That was the Elephant in the room for me. Was I the only one who thought that? Just curious...


----------



## slewfoot (Nov 6, 2013)

Slippy, they are the perfect example of the old saying "too each his own". So what if it works for them so be it.


----------



## dannydefense (Oct 9, 2013)

slewfoot said:


> Seems the morals cops had it wrong. nuff said.


So, you don't like the moral cops.

What exactly is it that you and FrostKitten did to Ekim?


----------



## Slippy (Nov 14, 2013)

slewfoot said:


> Slippy, they are the perfect example of the old saying "too each his own". So what if it works for them so be it.

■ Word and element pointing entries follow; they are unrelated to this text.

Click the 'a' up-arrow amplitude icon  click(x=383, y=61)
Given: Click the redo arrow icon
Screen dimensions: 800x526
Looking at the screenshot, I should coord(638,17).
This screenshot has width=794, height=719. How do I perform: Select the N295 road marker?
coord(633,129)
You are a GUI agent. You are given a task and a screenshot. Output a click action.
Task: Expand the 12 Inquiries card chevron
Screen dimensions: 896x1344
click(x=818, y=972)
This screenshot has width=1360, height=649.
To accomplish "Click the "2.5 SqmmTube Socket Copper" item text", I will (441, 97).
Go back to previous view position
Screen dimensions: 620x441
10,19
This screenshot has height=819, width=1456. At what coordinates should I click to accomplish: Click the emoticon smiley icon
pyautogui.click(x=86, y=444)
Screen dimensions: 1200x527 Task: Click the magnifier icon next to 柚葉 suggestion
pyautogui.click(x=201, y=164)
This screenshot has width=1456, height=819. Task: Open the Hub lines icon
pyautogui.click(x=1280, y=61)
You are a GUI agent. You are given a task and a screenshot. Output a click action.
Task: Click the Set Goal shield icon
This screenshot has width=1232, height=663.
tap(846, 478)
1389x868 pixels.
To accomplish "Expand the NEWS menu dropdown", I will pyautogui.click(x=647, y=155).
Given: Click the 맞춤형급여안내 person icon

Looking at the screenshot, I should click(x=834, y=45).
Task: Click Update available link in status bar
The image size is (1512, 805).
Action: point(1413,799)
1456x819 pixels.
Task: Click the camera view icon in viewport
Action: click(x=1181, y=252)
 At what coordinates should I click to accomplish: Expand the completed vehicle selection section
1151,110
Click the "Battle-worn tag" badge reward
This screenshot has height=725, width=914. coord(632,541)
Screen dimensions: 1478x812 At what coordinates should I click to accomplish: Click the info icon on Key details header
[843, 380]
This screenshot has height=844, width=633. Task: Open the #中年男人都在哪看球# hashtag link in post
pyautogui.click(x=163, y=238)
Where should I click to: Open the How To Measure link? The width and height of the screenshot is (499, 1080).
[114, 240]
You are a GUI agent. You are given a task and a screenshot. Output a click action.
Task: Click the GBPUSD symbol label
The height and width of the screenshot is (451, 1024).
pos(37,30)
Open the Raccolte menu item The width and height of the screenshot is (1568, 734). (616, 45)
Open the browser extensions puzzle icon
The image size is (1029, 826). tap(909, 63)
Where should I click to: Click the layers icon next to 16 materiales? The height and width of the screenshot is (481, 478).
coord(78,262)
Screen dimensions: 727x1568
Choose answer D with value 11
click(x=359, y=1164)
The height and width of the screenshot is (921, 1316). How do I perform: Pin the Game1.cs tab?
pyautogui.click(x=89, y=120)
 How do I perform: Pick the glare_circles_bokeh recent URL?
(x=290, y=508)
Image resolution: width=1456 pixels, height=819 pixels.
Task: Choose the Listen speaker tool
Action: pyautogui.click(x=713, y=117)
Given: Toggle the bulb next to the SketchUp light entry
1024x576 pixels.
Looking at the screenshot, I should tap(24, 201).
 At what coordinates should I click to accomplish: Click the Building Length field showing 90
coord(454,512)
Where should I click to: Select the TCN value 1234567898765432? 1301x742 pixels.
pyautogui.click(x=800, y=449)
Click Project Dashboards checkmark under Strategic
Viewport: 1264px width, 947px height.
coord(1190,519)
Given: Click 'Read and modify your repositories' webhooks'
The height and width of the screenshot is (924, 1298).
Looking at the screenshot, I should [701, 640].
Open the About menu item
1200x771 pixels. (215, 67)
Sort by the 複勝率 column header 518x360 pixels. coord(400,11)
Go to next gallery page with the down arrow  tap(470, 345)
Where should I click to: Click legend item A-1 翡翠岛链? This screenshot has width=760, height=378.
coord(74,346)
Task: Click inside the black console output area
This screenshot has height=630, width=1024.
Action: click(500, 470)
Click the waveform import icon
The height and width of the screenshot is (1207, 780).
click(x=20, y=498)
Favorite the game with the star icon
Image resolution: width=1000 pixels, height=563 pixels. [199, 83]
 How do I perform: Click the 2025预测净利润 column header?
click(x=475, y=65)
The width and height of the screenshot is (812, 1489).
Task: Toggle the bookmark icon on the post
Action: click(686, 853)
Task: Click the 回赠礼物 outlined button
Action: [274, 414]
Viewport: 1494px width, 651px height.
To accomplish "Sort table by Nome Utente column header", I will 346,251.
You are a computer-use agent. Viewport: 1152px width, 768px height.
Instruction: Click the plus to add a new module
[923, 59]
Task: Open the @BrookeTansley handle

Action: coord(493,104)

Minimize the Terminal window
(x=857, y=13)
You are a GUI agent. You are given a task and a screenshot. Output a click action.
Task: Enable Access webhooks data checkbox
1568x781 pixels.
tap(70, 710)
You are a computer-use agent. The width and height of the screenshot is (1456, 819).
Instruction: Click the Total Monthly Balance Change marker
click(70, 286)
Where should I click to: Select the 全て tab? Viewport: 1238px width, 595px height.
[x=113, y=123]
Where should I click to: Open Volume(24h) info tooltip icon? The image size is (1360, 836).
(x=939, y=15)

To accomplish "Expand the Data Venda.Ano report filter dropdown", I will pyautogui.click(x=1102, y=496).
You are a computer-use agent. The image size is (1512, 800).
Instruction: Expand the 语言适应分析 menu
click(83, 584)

Yes, I know I know...but damn...I would have some real fun with that if you know what I mean! But I think I'd probably never agree to it in the first place.


----------



## RNprepper (Apr 5, 2014)

How about starting a small scale chicken project with the kids? You already have a start with the garden. Compost those forest leaves with chicken manure and you will have great stuff for the garden. Chickens can eat garden scraps and provide insect control. If you have the land and water, you can grow enough grain to be fairly self sufficient with a dozen chickens, if they have bugs and garden waste.


----------



## slewfoot (Nov 6, 2013)

dannydefense said:


> So, you don't like the moral cops.
> 
> What exactly is it that you and FrostKitten did to Ekim?


Dannyd, I have nothing against What I call the moral Cops, just don't care for those that want to push their beliefs down others throats. This is a free country ( so far ) and if one is not breaking the law of the land it is not our business. If someone breaks gods law that is between them and the lord, not me, you or anyone else.
The op made the fatal mistake of laying her life out on this forum but only did that to get folks to understand her situation and ask for some prepping advise.
Yet we want new folks to sign up, guess they best be careful.
Now you can blast away.


----------



## Arklatex (May 24, 2014)

Slippy said:


> Since I've taken the pledge to be the "Kinder, Gentler Slippy", I've tried to be the nice guy. This has caused me to not communicate nearly as well as I used to. So, I've momentarily taken off the Kinder Gentler Slippy hat and replaced it with the well worn hat that fits;
> 
> As I said in an earlier post, I do not give one shit who anybody lives with and I mean that. What I danced around in my earlier posts was the arrangement where your Ex is living with you and your current husband. Did I get that correct?
> 
> ...


I say keep the old hat slippy. As for your comment about the elephant in the room she should expect a reaction like that. She put the info out for all to see and judge. The thread turned into back and forth about her living arrangements. She could have left that part unsaid and the whole thread would have been solid suggestions and advice. Now she knows why opsec is a great thing to practice.


----------



## Alpha Mike Foxtrot (Sep 2, 2014)

There is absolutely no doubt that everyone can see the elephant.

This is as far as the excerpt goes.